The COVID-19 pandemic has reinforced the need to ensure that strategic and operational approaches to retain high quality, resilient frontline care home workers, who are not registered nurses, are informed by context specific, high quality evidence. We therefore conducted this scoping review to address the question: What is the current evidence for best practice to support the resilience and retention of frontline care workers in care homes for older people?
MEDLINE, PubMed, PsycINFO, Embase, MedRxiv, CINAHL, ASSIA, Social Science Premium were searched for literature published between 2010 and 2020. The search strategy employed combinations of search terms to target frontline care workers in care homes for older people and the key concepts relevant to resilience and retention were applied and adapted for each database.
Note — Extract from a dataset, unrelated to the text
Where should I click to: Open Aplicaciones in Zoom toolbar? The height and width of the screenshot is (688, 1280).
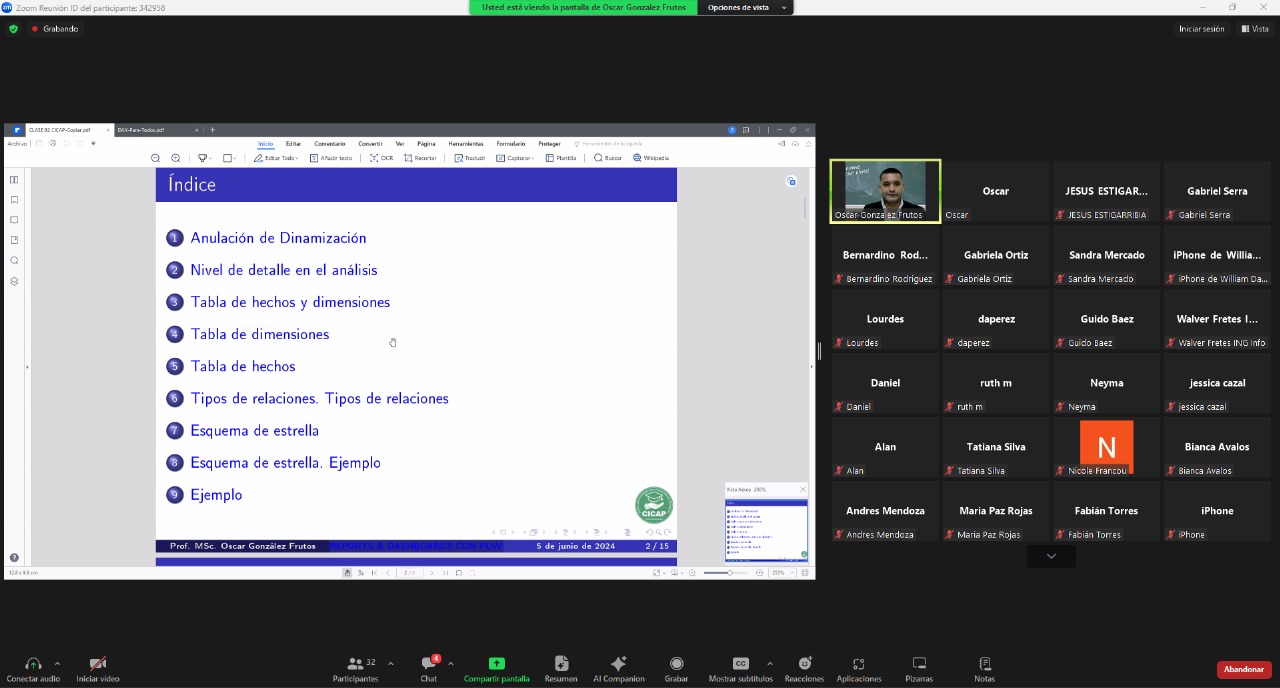[x=858, y=668]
Thirty studies were included. Evidence for best practice in supporting the resilience and retention specifically of frontline care workers in care homes is extremely limited, of variable quality and lacks generalisability. At present, it is dominated by cross-sectional studies mostly from out with the UK. The small number of intervention studies are inconclusive.
The review found that multiple factors are suggested as being associated with best practice in supporting resilience and retention, but few have been tested robustly. The thematic synthesis of these identified the analytical themes of - Culture of Care; Content of Work; Connectedness with Colleagues; Characteristics and Competencies of Care Home Leaders and Caring during a Crisis.
The evidence base must move from its current state of implicitness. Only then can it inform intervention development, implementation strategies and meaningful indicators of success. High quality, adequately powered, co-designed intervention studies, that address the fundamentally human and interpersonal nature of the resilience and retention of frontline care workers in care homes are required.